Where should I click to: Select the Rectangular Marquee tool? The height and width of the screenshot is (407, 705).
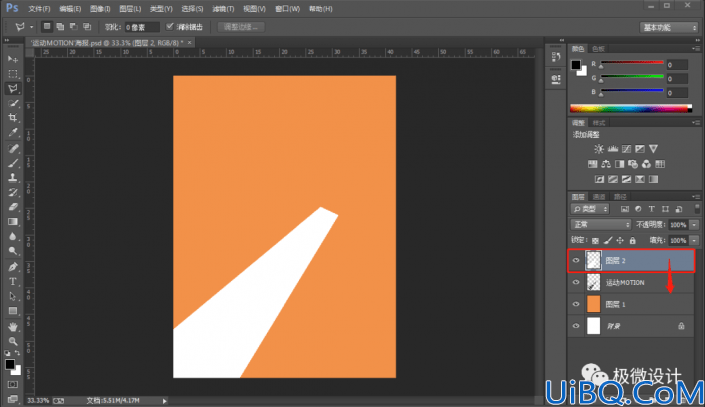click(13, 73)
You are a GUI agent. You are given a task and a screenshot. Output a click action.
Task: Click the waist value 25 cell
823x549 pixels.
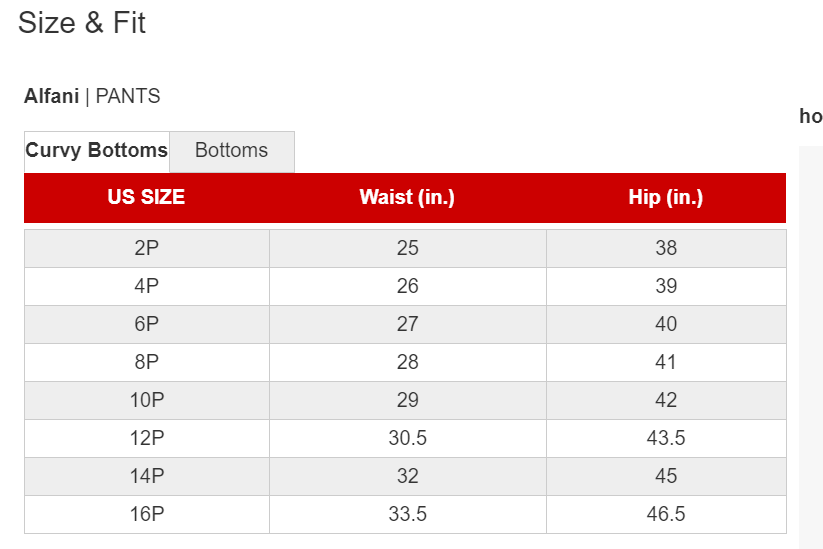coord(408,248)
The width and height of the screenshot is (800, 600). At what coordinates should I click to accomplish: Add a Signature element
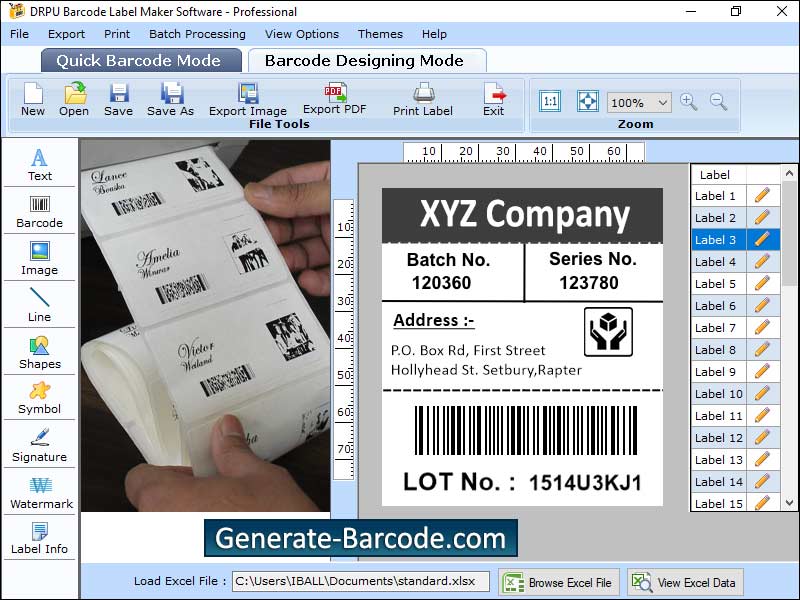click(39, 445)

********************

◆ EXERCISE DIRECTIONS ◆
Transcribe every entry exactly. Leave out the pictures.

◆ SOLVED EXERCISE ◆
Where should I click to: Select the Rectangular Marquee tool? The height and width of the screenshot is (407, 705).
click(13, 73)
You are a GUI agent. You are given a task and a screenshot. Output a click action.
Task: Click the waist value 25 cell
823x549 pixels.
coord(408,248)
The width and height of the screenshot is (800, 600). At what coordinates should I click to accomplish: Add a Signature element
click(39, 445)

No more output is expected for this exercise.